Invece sta fuori due mesi e quando torna, tra scelte tecniche e dubbi, con il connazionale Leonardo in panchina, gioca neanche 150 minuti. Là si rompe già qualcosa, mentre il ginocchio ancora ulula. Il connazionale vorrebbe, ma non può. Troppo forte l'amore del popolo per Sneijder, troppo forte la possibilità che Coutinho sia un abbaglio: ed allora l’acquisto di Kovacic nel gennaio 2013 lo rende effettivamente un esubero e Branca se ne libera per dieci milioni di euro più tre di bonus. Qualche tifoso della schiera del “bidone” esulta, ad altri resta il dubbio che non gli sia stato dato abbastanza spazio. Quel che è certo è che Coutinho firma con il Liverpool, squadra in ricostruzione guidata dal volto nuovo di Brendan Rodgers.
Il resto della storia di Cou è nota ai più. Contro ogni aspettativa, fin da subito Coutinho si adatta alla perfezione al calcio offensivo dei Reds, formando un tridente micidiale con Suarez e Sturridge. Tra un dribbling e l’altro, anche gol e assist non si fanno attendere: nei primi sei mesi ne colleziona tre e sette rispettivamente. Con sempre maggior convinzione, le voci sul talento di quel ragazzo con la faccia pulita si moltiplicano e corrono di bocca in bocca. Comunemente, lo si continua a chiamare The Kid, come a Milano. Un soprannome che ad Anfield non si rispolverava dai tempi di un certo Niño…
La stagione seguente è quella della consacrazione definitiva. Titolare inamovibile, idolo dei tifosi, terrore degli avversari. Coutinho non è più il ragazzino timido che faticava ad affermarsi, è nuovamente un gioiello di punta e un grande valore aggiunto in campo. È un uomo, e in quanto tale non lo si può più chiamare Bambino. Mentre ad Anfield risuona You’ll Never Walk Alone, sugli spalti sventola una nuova bandiera, con su stampato il suo volto. «Quando l’ho vista per la prima volta, ho avuto i brividi» racconta Philippe. Sotto, c’è scritto O Mágico, il Mago. A fine stagione viene nominato tra i tre migliori giocatori della Premier League e il migliore del Liverpool sia dai tifosi che dai compagni di squadra.

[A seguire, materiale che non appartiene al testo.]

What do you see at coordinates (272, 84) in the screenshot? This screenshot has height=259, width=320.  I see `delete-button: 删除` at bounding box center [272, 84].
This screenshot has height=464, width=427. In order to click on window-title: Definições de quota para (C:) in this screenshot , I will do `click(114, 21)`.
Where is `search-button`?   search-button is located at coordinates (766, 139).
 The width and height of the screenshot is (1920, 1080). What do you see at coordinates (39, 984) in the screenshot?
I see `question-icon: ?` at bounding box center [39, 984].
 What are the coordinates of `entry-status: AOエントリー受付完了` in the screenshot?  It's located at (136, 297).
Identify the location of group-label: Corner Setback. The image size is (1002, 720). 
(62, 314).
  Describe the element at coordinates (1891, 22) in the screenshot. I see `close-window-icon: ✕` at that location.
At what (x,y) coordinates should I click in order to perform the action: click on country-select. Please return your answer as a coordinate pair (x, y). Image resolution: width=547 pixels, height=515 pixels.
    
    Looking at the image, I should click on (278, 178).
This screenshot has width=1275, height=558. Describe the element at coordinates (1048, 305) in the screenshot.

Il proseguio della sua carriera è colmo di alti e bassi, tra Barcellona e Bayern Monaco, ma sempre ad altissimi livelli. Coutinho è il classico bambino prodigio arrivato nel momento più sbagliato possibile. A Milano, si sa, per molti la pazienza è anche poca. Per altri però resta solamente un rimpianto, su cui si può discutere a lungo. Capitato nel momento più bello per il tifo interista, in un così strano momento per mettersi in mostra. La storia di Philippe Coutinho, nerazzurro da bambino, magico da uomo.